Плывут и молчат. У Михайлы думы дальше лодки, дальше острова даже. У него спирает дух от жгучей мысли о возвращении, о мире, которому скажет он:
— Вот, ребята, берите. Всем хватит!
А Петрович глядит на синюю ясность веселого неба и самому ему делается безотчетно весело. И скорей бы только добраться до этого острова — поглядели бы они, какой там шайтан на золоте дрыхнет... Сейчас он шибко верит в могучую силу товарищества, свою трехлинейку и в безоблачный фарт счастливого дня.
Налилась полно и упруго зеленой, холодной рекой аллея меж стен сомкнувшихся тростников. Таинственно-четок теперь ведущий путь и бесшумно скользят их лодки.
— Вода-то, гляди, какая пошла... Зеленущая! — замечает Петрович.
Что на воду Михаиле глядеть, изгорелся от острого нетерпения!
И сразу, будто крылами, распахнул камыш, и до края, куда хватало только глаз, запустела стеклянная темная синь...
— Море! — крикнул Тоболяк.
А Тутэй, повертывая круто лодку, с ожиданием повторил свое:
— Большая Вода... — и прибавил: — На ночь держи, друг, на ночь... Прощай, друг! — неожиданно выкликнул он и ударил веслом.
— Трогай, Петрович, трогай, милай!
Замахали в две лопашни. Стремительно врезалась лодка в синюю неизвестность, и пухлые струи с говорливым шумом побежали вдоль борта.
В празднике осени, великолепном и блещущем, грелось озеро и таяла тень тревоги, шевельнувшаяся у Петровича при отъезде Тутэя.
В молчании и в плеске уходили часы. В туман отступил далеко тростник и пропал.
Тогда, скорлупой на стекле, обнаженный и желтый, всплыл перед ними пустынный остров...
Уже восьмая промывка, а все нет ничего.
Уже вечереть собирается, и пар идет от воды, и руки стынут в холоде родника.
Ткнулся Петрович, цапнул из русла черные кубики.
— Даешь... — азартно узнал он, — пешка!..
Котелком зачерпнул - мыл, мыл - мелкая металлически-черная пыльца в посуде осталась.
— Шлих! — радостно ахнул он и забыл об усталости и голо-де, об озере и обо всем мире.
Когда же в промытом песке засверкали крупинки, вскочил и беспокойно оглянулся.
На версту растянулся остров плоской и лысой грядою.

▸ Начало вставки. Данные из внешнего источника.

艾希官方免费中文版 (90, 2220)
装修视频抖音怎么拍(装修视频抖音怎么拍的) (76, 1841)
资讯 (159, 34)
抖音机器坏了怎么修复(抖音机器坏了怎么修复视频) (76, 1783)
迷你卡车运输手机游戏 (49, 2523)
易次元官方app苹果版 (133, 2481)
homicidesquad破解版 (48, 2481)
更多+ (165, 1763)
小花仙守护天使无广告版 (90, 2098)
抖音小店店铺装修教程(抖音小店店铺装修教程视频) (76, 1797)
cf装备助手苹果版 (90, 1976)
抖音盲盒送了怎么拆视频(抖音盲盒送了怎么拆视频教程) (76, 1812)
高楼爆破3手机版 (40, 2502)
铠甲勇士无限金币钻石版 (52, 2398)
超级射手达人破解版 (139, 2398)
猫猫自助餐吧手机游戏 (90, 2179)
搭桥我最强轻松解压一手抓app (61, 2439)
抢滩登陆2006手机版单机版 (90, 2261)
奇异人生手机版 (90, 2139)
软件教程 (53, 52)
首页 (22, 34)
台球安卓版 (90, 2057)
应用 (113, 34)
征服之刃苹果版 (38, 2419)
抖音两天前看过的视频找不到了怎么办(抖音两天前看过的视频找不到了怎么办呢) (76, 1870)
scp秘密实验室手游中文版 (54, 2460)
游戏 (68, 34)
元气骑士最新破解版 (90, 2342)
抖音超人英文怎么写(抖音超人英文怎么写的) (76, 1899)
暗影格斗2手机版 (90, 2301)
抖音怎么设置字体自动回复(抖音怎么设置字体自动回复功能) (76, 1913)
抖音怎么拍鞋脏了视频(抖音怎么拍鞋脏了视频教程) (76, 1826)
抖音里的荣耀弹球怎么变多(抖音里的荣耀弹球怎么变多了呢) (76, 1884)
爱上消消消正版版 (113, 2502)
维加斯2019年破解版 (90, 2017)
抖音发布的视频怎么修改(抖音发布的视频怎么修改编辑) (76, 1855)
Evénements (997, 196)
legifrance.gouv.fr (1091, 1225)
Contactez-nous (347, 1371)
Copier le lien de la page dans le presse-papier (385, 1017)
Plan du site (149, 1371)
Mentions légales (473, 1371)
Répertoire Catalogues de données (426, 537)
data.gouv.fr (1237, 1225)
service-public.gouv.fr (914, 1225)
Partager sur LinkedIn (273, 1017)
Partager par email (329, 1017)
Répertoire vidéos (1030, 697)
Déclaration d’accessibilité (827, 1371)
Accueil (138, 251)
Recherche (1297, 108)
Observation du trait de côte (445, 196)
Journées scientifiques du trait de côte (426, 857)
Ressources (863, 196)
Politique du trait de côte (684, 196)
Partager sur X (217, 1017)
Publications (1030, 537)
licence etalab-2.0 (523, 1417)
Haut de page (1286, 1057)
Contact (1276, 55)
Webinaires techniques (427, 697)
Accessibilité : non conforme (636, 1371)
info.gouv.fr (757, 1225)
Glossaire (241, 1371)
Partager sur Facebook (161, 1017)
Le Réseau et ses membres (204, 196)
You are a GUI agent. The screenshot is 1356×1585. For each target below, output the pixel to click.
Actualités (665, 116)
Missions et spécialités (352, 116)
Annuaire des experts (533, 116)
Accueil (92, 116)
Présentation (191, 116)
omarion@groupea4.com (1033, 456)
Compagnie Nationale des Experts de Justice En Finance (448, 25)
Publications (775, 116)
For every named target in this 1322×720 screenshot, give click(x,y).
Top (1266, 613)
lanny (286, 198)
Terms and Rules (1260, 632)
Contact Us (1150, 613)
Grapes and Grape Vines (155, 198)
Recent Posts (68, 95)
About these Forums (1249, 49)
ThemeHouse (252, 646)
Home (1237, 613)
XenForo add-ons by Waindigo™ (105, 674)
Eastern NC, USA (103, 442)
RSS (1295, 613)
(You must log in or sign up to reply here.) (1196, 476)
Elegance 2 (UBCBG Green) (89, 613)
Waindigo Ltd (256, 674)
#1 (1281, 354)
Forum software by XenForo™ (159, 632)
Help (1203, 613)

Там, на конце, не видно его за пригорком, работает Михайла.
Вскочил посмотреть - не заметил ли Тоболяк его радости, удачи его счастливой... Он там может быть спит, прохлаждается, а Петровичу здесь спину гнуть да руки мозолить... А ведь доли потребует одинаковой!
— Нет, не видит.
И снова нагнулся к ручью.
Тоболяк нашел золото сразу, почти что в первой пробе. И сразу же появилось такое чувство, будто дня не хватает.
Ответив находку, он рысью перебежал на другую гривку, попробовал там — опять золотой песок.
И тепло подумал о Тутэе: «Трехлинейку ему подарю...»
Обшаривал мыс, вдавшийся в озеро. Много нужно было золота ему, так много, чтобы, придя, сказать:
— Вот какой Тоболяк... Пользуйтесь, граждане!
Белый кварц выступил из пригорка. Струистыми трещинами источились глыбы, и средь жирного блеска камня опять закололи золотые искры.
— Мать честная! Что же это? — в растерянном упоении восклицал Тоболяк. — И тут!..
Схватил кайлу и начал бить по кварцу.
По воде отчетливо докатился удар, и Петрович поднял распаренное лицо. Он уж грубо намыл гореть тяжелого песку и каждую новую порцию прятал прямо в карман, отчего штаны промокли насквозь и было холодно телу.
Отдавались удары ровные, частые, сильные. В самом темпе их была уверенная удача, не разведка, не поиск, а настоящая работа.
— Язви!.. На рудное наскочил, — догадался он.
И такая заела обида, что жила вздулась на лбу от прилившей крови. Глаза воровато ошарили землю и зажглись на прикладе
винтовки. Жмурясь, тряхнул головой и застыл в тупом столбняке.
— Пи-и! Пи-и!.. — пронзительно и тоскливо
завопил за спиной голос.
Затрясшись в испуге, вскочил Петрович.
На камне сидела желна и дразнилась блестящим глазом.
— У-ух, проклятая!.. — еле взмахнул он руками — так сразу ослабли мышцы. Птица юркнула в кусты, а Петрович тревожно заметил закат.
В муть и мглу проникал багровый глобус солнца и беззвучно ждала чего-то вода...
Сам себе крохотным показался и голым под высоким, взвившимся над ним небом и от этого оробел и притих.
Отрываясь от скал, опять застучала кайла.
Застрадал Петрович, заметался и вырвался для себя неожиданным возмущением:
— Ехать надо, и баста! Хорошего не дождешься...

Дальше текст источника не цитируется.